**The input:**
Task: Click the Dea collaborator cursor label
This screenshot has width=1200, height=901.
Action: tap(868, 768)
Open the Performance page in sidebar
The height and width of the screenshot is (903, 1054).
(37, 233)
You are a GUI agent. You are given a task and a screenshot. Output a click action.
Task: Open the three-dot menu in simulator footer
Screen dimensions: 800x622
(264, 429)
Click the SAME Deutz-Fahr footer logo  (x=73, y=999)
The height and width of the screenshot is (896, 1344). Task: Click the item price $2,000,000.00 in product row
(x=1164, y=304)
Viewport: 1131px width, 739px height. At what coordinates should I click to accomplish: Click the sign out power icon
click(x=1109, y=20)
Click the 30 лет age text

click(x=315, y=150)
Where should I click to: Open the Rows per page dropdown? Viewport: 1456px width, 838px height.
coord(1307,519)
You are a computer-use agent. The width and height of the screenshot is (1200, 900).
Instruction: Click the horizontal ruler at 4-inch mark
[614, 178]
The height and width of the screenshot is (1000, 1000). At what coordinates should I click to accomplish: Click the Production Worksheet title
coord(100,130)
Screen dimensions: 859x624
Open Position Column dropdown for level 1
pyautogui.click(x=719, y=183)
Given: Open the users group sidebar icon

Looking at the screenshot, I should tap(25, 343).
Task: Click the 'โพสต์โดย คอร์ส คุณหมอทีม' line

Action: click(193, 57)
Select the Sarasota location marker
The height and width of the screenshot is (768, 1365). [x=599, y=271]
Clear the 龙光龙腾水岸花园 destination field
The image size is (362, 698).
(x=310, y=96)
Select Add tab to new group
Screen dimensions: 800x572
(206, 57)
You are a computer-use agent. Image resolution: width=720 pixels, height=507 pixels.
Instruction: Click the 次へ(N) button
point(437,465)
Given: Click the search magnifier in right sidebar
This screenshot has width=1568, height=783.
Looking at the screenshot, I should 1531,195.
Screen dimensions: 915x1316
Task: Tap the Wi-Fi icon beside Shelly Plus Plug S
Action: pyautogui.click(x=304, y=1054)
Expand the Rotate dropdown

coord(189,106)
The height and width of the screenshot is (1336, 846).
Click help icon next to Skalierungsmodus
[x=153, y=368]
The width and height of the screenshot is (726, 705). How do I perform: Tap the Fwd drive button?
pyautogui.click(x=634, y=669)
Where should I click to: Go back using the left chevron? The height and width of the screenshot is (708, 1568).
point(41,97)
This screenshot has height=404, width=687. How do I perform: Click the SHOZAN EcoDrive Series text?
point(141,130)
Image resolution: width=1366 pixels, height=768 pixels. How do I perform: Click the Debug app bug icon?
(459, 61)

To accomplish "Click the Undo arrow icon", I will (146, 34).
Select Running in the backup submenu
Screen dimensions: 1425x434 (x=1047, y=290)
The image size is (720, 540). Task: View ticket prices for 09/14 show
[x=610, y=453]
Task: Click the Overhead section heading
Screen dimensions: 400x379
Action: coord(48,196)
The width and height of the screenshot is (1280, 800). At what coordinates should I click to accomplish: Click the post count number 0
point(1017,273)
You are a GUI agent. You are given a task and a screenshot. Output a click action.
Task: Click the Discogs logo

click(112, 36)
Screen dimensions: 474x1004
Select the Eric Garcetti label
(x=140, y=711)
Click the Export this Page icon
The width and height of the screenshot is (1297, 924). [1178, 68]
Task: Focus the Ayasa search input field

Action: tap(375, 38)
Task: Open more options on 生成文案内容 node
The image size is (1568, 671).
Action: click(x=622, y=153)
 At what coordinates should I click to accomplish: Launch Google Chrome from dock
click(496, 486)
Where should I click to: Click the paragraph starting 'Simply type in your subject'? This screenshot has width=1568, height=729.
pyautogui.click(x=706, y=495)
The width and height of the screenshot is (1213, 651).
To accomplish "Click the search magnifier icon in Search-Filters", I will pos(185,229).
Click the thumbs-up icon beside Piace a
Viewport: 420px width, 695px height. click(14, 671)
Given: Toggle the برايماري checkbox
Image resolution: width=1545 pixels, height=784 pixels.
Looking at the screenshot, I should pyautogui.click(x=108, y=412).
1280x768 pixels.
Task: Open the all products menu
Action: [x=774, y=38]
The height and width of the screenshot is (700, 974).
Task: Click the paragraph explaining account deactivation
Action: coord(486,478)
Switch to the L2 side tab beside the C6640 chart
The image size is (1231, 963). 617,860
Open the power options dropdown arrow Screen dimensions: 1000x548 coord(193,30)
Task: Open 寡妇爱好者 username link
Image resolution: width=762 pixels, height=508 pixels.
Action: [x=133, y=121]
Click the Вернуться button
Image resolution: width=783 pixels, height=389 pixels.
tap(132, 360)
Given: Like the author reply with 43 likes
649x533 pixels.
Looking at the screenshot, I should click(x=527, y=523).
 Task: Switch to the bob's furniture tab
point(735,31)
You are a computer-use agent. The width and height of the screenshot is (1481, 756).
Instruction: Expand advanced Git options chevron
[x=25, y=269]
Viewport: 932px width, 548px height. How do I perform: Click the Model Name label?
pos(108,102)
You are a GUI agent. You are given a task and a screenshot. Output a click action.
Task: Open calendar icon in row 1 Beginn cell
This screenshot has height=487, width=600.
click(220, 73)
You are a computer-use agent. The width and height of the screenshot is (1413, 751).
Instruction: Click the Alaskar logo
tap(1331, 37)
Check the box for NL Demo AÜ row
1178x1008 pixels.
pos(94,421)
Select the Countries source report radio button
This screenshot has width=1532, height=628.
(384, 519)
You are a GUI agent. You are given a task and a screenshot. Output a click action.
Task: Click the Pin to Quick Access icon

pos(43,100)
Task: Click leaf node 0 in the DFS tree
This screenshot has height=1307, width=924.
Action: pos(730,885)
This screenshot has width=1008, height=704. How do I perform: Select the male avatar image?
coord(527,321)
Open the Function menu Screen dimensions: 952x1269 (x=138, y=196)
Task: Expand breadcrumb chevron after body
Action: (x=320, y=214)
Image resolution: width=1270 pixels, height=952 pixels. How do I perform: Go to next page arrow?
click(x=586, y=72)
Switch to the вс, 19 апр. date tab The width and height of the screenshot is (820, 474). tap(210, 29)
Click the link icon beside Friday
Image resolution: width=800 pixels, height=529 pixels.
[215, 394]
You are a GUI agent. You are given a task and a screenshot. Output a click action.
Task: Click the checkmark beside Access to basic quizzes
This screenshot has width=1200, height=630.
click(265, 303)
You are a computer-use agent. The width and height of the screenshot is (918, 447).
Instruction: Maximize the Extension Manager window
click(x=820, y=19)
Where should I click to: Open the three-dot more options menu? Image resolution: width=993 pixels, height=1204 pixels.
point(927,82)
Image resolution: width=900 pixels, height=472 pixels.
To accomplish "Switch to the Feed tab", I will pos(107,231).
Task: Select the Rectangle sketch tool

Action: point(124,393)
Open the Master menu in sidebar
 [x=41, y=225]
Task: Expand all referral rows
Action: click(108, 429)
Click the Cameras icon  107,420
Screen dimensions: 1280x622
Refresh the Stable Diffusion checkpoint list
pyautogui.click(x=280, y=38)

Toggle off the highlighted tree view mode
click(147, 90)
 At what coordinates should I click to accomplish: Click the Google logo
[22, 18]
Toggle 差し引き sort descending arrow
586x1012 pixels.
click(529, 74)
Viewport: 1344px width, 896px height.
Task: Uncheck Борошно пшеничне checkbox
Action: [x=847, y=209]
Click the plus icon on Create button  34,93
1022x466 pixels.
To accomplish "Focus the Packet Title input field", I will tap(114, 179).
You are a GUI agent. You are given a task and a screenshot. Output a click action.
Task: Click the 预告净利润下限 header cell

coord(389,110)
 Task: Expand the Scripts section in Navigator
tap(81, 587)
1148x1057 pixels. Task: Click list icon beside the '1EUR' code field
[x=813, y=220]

**Work order:**
Write out every line of the records exactly.

**Result of the exercise:**
Task: Click the Dea collaborator cursor label
This screenshot has width=1200, height=901.
Action: tap(868, 768)
Open the Performance page in sidebar
The height and width of the screenshot is (903, 1054).
(37, 233)
You are a GUI agent. You are given a task and a screenshot. Output a click action.
Task: Open the three-dot menu in simulator footer
Screen dimensions: 800x622
(264, 429)
Click the SAME Deutz-Fahr footer logo  (x=73, y=999)
The height and width of the screenshot is (896, 1344). Task: Click the item price $2,000,000.00 in product row
(x=1164, y=304)
Viewport: 1131px width, 739px height. At what coordinates should I click to accomplish: Click the sign out power icon
click(x=1109, y=20)
Click the 30 лет age text

click(x=315, y=150)
Where should I click to: Open the Rows per page dropdown? Viewport: 1456px width, 838px height.
coord(1307,519)
You are a computer-use agent. The width and height of the screenshot is (1200, 900).
Instruction: Click the horizontal ruler at 4-inch mark
[614, 178]
The height and width of the screenshot is (1000, 1000). At what coordinates should I click to accomplish: Click the Production Worksheet title
coord(100,130)
Screen dimensions: 859x624
Open Position Column dropdown for level 1
pyautogui.click(x=719, y=183)
Given: Open the users group sidebar icon

Looking at the screenshot, I should tap(25, 343).
Task: Click the 'โพสต์โดย คอร์ส คุณหมอทีม' line

Action: click(193, 57)
Select the Sarasota location marker
The height and width of the screenshot is (768, 1365). [x=599, y=271]
Clear the 龙光龙腾水岸花园 destination field
The image size is (362, 698).
(x=310, y=96)
Select Add tab to new group
Screen dimensions: 800x572
(206, 57)
You are a computer-use agent. Image resolution: width=720 pixels, height=507 pixels.
Instruction: Click the 次へ(N) button
point(437,465)
Given: Click the search magnifier in right sidebar
This screenshot has width=1568, height=783.
Looking at the screenshot, I should 1531,195.
Screen dimensions: 915x1316
Task: Tap the Wi-Fi icon beside Shelly Plus Plug S
Action: pyautogui.click(x=304, y=1054)
Expand the Rotate dropdown

coord(189,106)
The height and width of the screenshot is (1336, 846).
Click help icon next to Skalierungsmodus
[x=153, y=368]
The width and height of the screenshot is (726, 705). How do I perform: Tap the Fwd drive button?
pyautogui.click(x=634, y=669)
Where should I click to: Go back using the left chevron? The height and width of the screenshot is (708, 1568).
point(41,97)
This screenshot has height=404, width=687. How do I perform: Click the SHOZAN EcoDrive Series text?
point(141,130)
Image resolution: width=1366 pixels, height=768 pixels. How do I perform: Click the Debug app bug icon?
(459, 61)

To accomplish "Click the Undo arrow icon", I will (146, 34).
Select Running in the backup submenu
Screen dimensions: 1425x434 (x=1047, y=290)
The image size is (720, 540). Task: View ticket prices for 09/14 show
[x=610, y=453]
Task: Click the Overhead section heading
Screen dimensions: 400x379
Action: coord(48,196)
The width and height of the screenshot is (1280, 800). At what coordinates should I click to accomplish: Click the post count number 0
point(1017,273)
You are a GUI agent. You are given a task and a screenshot. Output a click action.
Task: Click the Discogs logo

click(112, 36)
Screen dimensions: 474x1004
Select the Eric Garcetti label
(x=140, y=711)
Click the Export this Page icon
The width and height of the screenshot is (1297, 924). [1178, 68]
Task: Focus the Ayasa search input field

Action: tap(375, 38)
Task: Open more options on 生成文案内容 node
The image size is (1568, 671).
Action: click(x=622, y=153)
 At what coordinates should I click to accomplish: Launch Google Chrome from dock
click(496, 486)
Where should I click to: Click the paragraph starting 'Simply type in your subject'? This screenshot has width=1568, height=729.
pyautogui.click(x=706, y=495)
The width and height of the screenshot is (1213, 651).
To accomplish "Click the search magnifier icon in Search-Filters", I will pos(185,229).
Click the thumbs-up icon beside Piace a
Viewport: 420px width, 695px height. click(14, 671)
Given: Toggle the برايماري checkbox
Image resolution: width=1545 pixels, height=784 pixels.
Looking at the screenshot, I should pyautogui.click(x=108, y=412).
1280x768 pixels.
Task: Open the all products menu
Action: [x=774, y=38]
The height and width of the screenshot is (700, 974).
Task: Click the paragraph explaining account deactivation
Action: coord(486,478)
Switch to the L2 side tab beside the C6640 chart
The image size is (1231, 963). 617,860
Open the power options dropdown arrow Screen dimensions: 1000x548 coord(193,30)
Task: Open 寡妇爱好者 username link
Image resolution: width=762 pixels, height=508 pixels.
Action: [x=133, y=121]
Click the Вернуться button
Image resolution: width=783 pixels, height=389 pixels.
tap(132, 360)
Given: Like the author reply with 43 likes
649x533 pixels.
Looking at the screenshot, I should click(x=527, y=523).
 Task: Switch to the bob's furniture tab
point(735,31)
You are a computer-use agent. The width and height of the screenshot is (1481, 756).
Instruction: Expand advanced Git options chevron
[x=25, y=269]
Viewport: 932px width, 548px height. How do I perform: Click the Model Name label?
pos(108,102)
You are a GUI agent. You are given a task and a screenshot. Output a click action.
Task: Open calendar icon in row 1 Beginn cell
This screenshot has height=487, width=600.
click(220, 73)
You are a computer-use agent. The width and height of the screenshot is (1413, 751).
Instruction: Click the Alaskar logo
tap(1331, 37)
Check the box for NL Demo AÜ row
1178x1008 pixels.
pos(94,421)
Select the Countries source report radio button
This screenshot has width=1532, height=628.
(384, 519)
You are a GUI agent. You are given a task and a screenshot. Output a click action.
Task: Click the Pin to Quick Access icon

pos(43,100)
Task: Click leaf node 0 in the DFS tree
This screenshot has height=1307, width=924.
Action: pos(730,885)
This screenshot has width=1008, height=704. How do I perform: Select the male avatar image?
coord(527,321)
Open the Function menu Screen dimensions: 952x1269 (x=138, y=196)
Task: Expand breadcrumb chevron after body
Action: (x=320, y=214)
Image resolution: width=1270 pixels, height=952 pixels. How do I perform: Go to next page arrow?
click(x=586, y=72)
Switch to the вс, 19 апр. date tab The width and height of the screenshot is (820, 474). tap(210, 29)
Click the link icon beside Friday
Image resolution: width=800 pixels, height=529 pixels.
[215, 394]
You are a GUI agent. You are given a task and a screenshot. Output a click action.
Task: Click the checkmark beside Access to basic quizzes
This screenshot has width=1200, height=630.
click(265, 303)
You are a computer-use agent. The width and height of the screenshot is (918, 447).
Instruction: Maximize the Extension Manager window
click(x=820, y=19)
Where should I click to: Open the three-dot more options menu? Image resolution: width=993 pixels, height=1204 pixels.
point(927,82)
Image resolution: width=900 pixels, height=472 pixels.
To accomplish "Switch to the Feed tab", I will pos(107,231).
Task: Select the Rectangle sketch tool

Action: point(124,393)
Open the Master menu in sidebar
 [x=41, y=225]
Task: Expand all referral rows
Action: click(108, 429)
Click the Cameras icon  107,420
Screen dimensions: 1280x622
Refresh the Stable Diffusion checkpoint list
pyautogui.click(x=280, y=38)

Toggle off the highlighted tree view mode
click(147, 90)
 At what coordinates should I click to accomplish: Click the Google logo
[22, 18]
Toggle 差し引き sort descending arrow
586x1012 pixels.
click(529, 74)
Viewport: 1344px width, 896px height.
Task: Uncheck Борошно пшеничне checkbox
Action: [x=847, y=209]
Click the plus icon on Create button  34,93
1022x466 pixels.
To accomplish "Focus the Packet Title input field", I will tap(114, 179).
You are a GUI agent. You are given a task and a screenshot. Output a click action.
Task: Click the 预告净利润下限 header cell

coord(389,110)
 Task: Expand the Scripts section in Navigator
tap(81, 587)
1148x1057 pixels. Task: Click list icon beside the '1EUR' code field
[x=813, y=220]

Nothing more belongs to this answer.